Answer these questions using the text on UNRWA below.
(a) In what year did the Comay-Michelmore Exchange of Letters begin Israel's policy of cooperation with UNRWA?
(b) In 2010, where did Canada's government redirect its UNRWA funding?
(c) According to the passage from Steven Rosen and Daniel Pipes, what share of the population in Gaza does UNRWA help?

Document extract:
--------------------
But there might be something more fundamental at play. German sociologist Gunnar Heinsohn’s 2003 book, Sons and World Power, explores the relation between war and the number of males in a society. Heinsohn writes:

[D]espite claiming that it wants to bring peace to the region, the West continues to make the population explosion in Gaza worse every year. By generously supporting UNRWA’s budget, the West assists a rate of population increase that is 10 times higher than in its own countries. Much is being said about Iran waging a proxy war against Israel by supporting Hezbollah and Hamas. One may argue that by fueling Gaza’s untenable population explosion, the West unintentionally finances a war-by-proxy against the Jews of Israel.

If we seriously want to avoid another generation of war in Gaza, we must have the courage to tell the Gazans that they will have to start looking after their children themselves, without UNRWA’s help. This would force Palestinians to focus on building an economy instead of freeing them up to wage war. Of course, every baby lured into the world by our money up to now would still have our assistance.

If we make this urgently needed reform, then by at least 2025 many boys in Gaza — as in Algeria — would…be able to look forward to a more secure future in a less violent society.

Despite the many subversive factors UNRWA adds to an already volatile situation, however, there is outspoken Israeli support for UNRWA. These voices, however, always strongly emphasize that UNRWA should limit its work to humanitarian missions, and refrain from political alignment – even though this train has long-since left the station. In 1967 the Comay-Michelmore Exchange of Letters initiated Israel’s policy of cooperation with UNRWA. As recent as 2009 this policy was reaffirmed by a representative of the Israeli Foreign Affairs Ministry, Dr. Uri Resnick, in a speech to the United Nations General Assembly in which he proposed to maintain “close coordination.”

In 2010, Canada’s government of Stephen Harper redirected its UNRWA funding directly to the Palestinian Authority to increase accountability. In 2011 the Dutch government announced it would thoroughly review its UNRWA policy. The Israeli government urged its allies to leave their UNRWA policies as they were. As Steven Rosen and Daniel Pipes explain:

Israeli officials distinguish between UNRWA’s negative political role and its more positive role as a social service agency providing assistance, primarily medical and educational. They appreciate that UNRWA, with funds provided by foreign governments, helps one third of the population in the West Bank and three-quarters in Gaza. Without these funds, Israel could face an explosive situation on its borders and international demands that it, depicted as the “occupying power,” assume the burden of care for these populations. In the extreme case, the Israel Defense Forces would have to enter hostile areas to oversee the running of schools and hospitals, for which the Israeli taxpayer would have to foot the bill – a most unattractive prospect. As a well-informed Israeli official sums it up, UNRWA plays a “key role in supplying humanitarian assistance to the civilian Palestinian population” that must be sustained.

By perpetuating the Palestinians’ refugee status and enabling a demographic that does not educate its members for peace, UNRWA is an obstacle to peace. Ironically, however, UNRWA’s humanitarian work relieves Israel of the hypothetical “responsibility” of caring for over five million Palestinians.
--------------------
Source data:
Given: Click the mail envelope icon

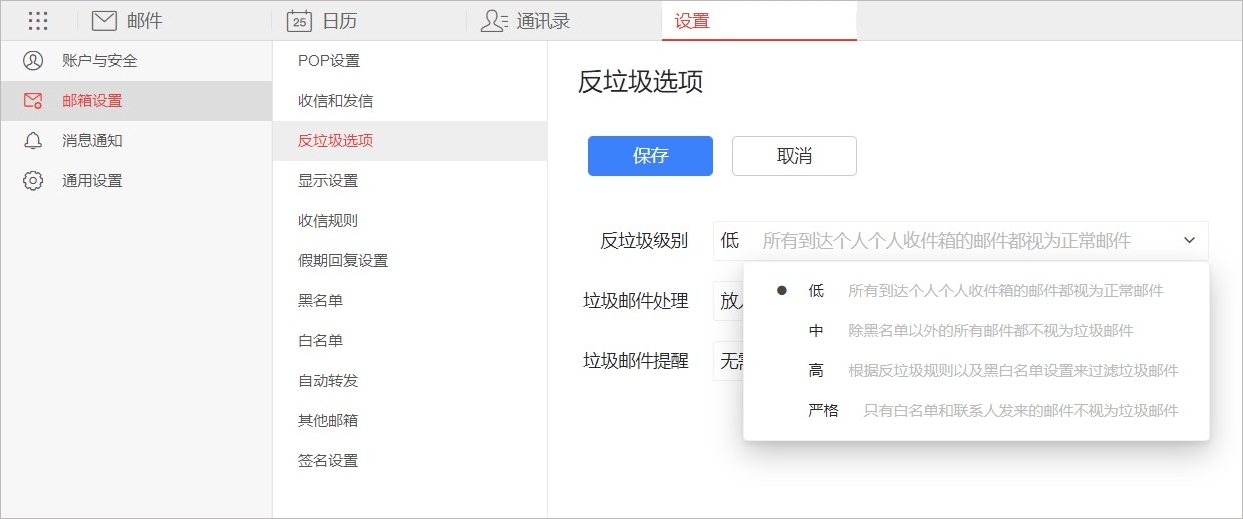Looking at the screenshot, I should [104, 20].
--------------------
Result for this exercise:
(a) 1967
(b) Directly to the Palestinian Authority
(c) Three-quarters